Toronto. Il est 18 h, et dans six heures, ce sera la fin du monde. C’est ainsi que commence l’excellent premier film de Don McKellar, comédien (Exotica) et scénariste (Higway 61, Thirty-two Short Films on Glenn Gould). Que font les derniers humains? A quoi pensent-ils? Comment vont-ils passer ces dernières heures? Il y a Patrick (McKellar) qui, après un «souper de Noël» familial («parce qu’il faut, plus que jamais, défendre nos valeurs», dit le père), retourne chez lui, et croise Sandra (Sandra Oh, excellente), qui cherche désespérément à rejoindre son mari pour mener à bien leur projet de suicide commun. Il y a le président d’une compagnie de gaz (David Cronenberg), qui appelle tous ses clients pour les remercier de leur fidélité; un jeune type (Callum Keith Rennie) qui, depuis deux mois, réalise tous ses fantasmes sexuels (faire l’amour avec une Noire, une vierge, une aveugle, baiser à trois, à quatre, avec un mec, etc.), dont celui qui implique son ancienne prof de français (Geneviève Bujold). En trame de fond, on voit une ville envahie par ceux et celles qui cassent tout ou qui font la fête, et une joggeuse apocalyptique (Jackie Burroughs) qui annonce la fin du monde avec la régularité d’un métronome, en courant à perdre haleine.
Ça commence sur un ton ironique – la fin du monde? pas de quoi en faire un plat! – , et, peu à peu, McKellar prend son sujet à bras-le-corps, sans se défiler. Avec des personnages qui vont tous mourir dans quelques heures, le cynisme et l’aveuglement n’ont qu’un temps, et, sans jamais verser dans le pathos, le cinéaste amène peu à peu ses personnages – et le public – au bord du gouffre. Superbement construit, le scénario de McKellar entremêle les parcours, déroule sa trame avec précision, tirant le maximum des moyens financiers dont il a bénéficié.
Il y a quelque chose de très canadien dans Last Night. Don McKellar confesse d’ailleurs vouloir jouer avec ce cliché un peu obscur de «film canadien» dont la distanciation et le cul pervers seraient les assises (voir Crash et Exotica).
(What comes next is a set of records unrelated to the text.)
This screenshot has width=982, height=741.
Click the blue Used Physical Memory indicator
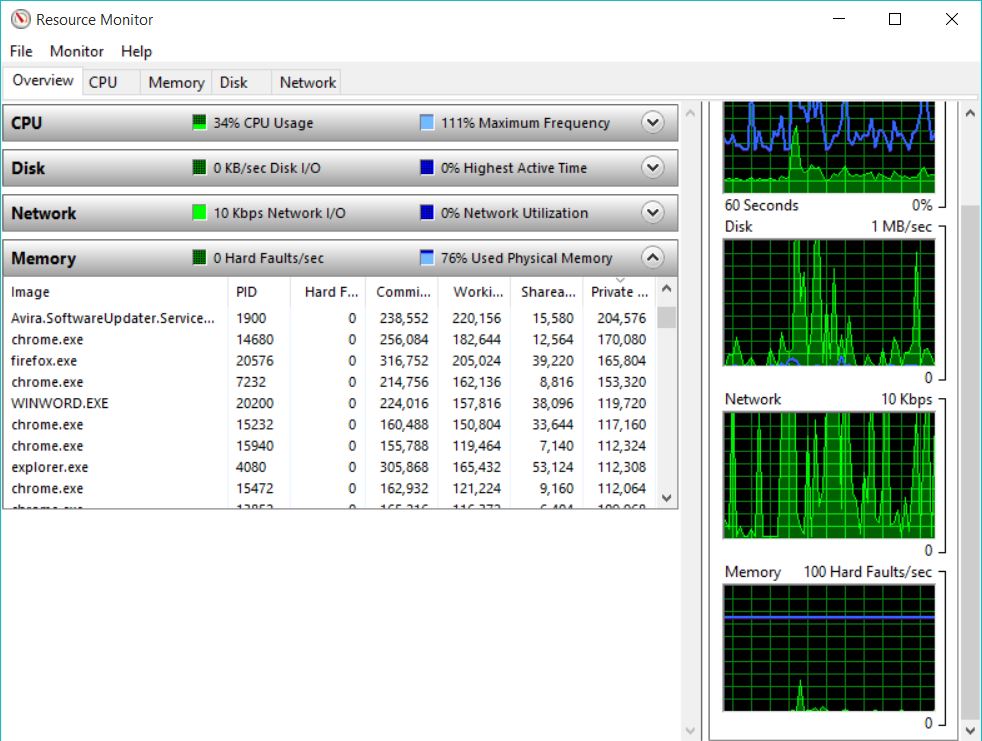click(426, 257)
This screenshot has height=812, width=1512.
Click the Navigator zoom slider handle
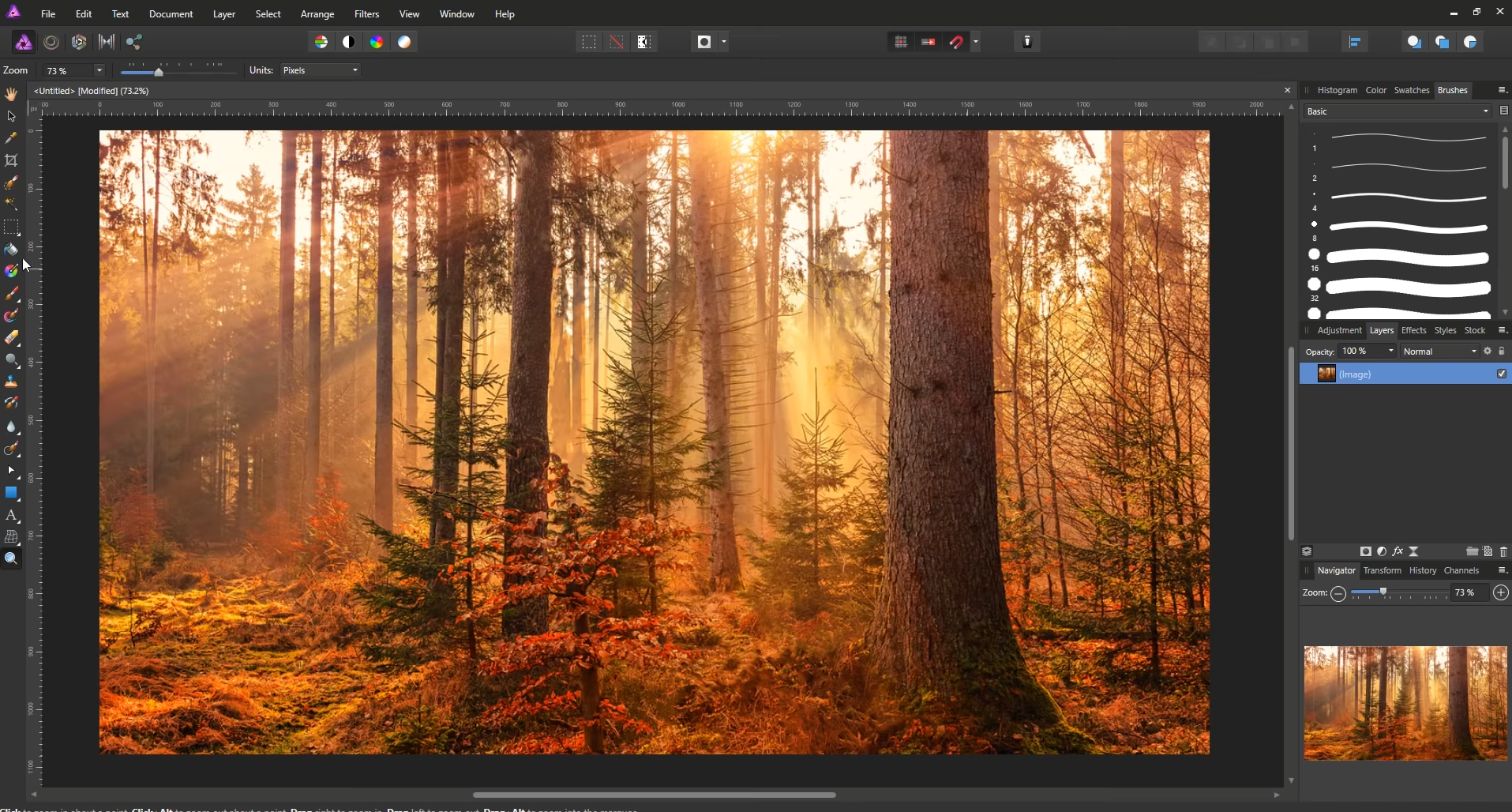tap(1383, 592)
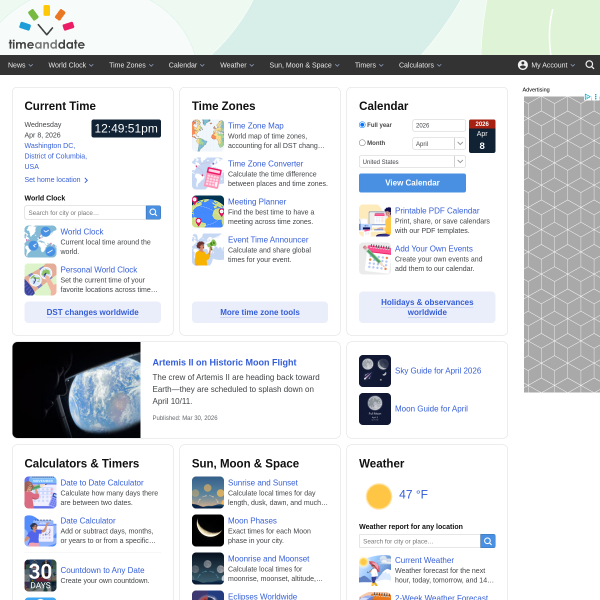Open the Countdown 30 Days icon
Screen dimensions: 600x600
(40, 575)
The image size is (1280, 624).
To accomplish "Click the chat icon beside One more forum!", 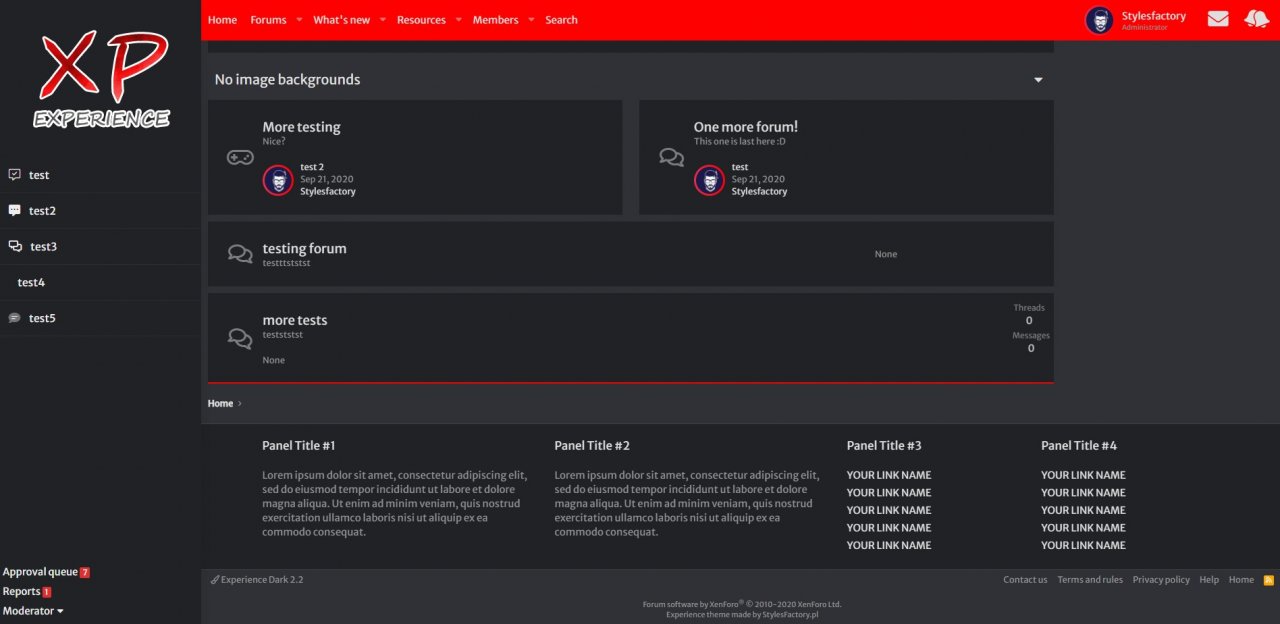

Prenez Bujold et Cronenberg, figures emblématiques du cinéma canadien, qui, tous deux, sont dans Last Night: ils dégagent le même mélange de détachement et de perversion. Un regard d’entomologiste. C’est peut-être ça la canadian quality, celle d’être, à l’ombre du géant américain, contraint d’assumer un poste d’observation. Du point de vue cinématographique, Hollywood prenant toute la place du show et du business, il reste, au cinéma «ontarien», à explorer les zones plus intimes, plus floues et moins glorieuses de la nature humaine. Autant pour des raisons économiques que psychologiques, les cinéastes canadiens s’intéressent à des histoires personnelles, où la recherche d’identité est prédominante, et les personnages, souvent perdus dans l’espace – oui, la distance a de l’importance! Avec ces quelques humains qui s’interrogent, s’inquiètent, se cherchent – pas surprenant, vu la situation – , Last Night incarne bien une certaine vision canadienne du monde.
En revendiquant cet état de fait, et en l’explorant de façon sensible, ce sont des cinéastes comme Don McKellar (aux côtés d’Egoyan, McDonald, Rozema, etc.) qui lui donnent ses lettres de noblesse.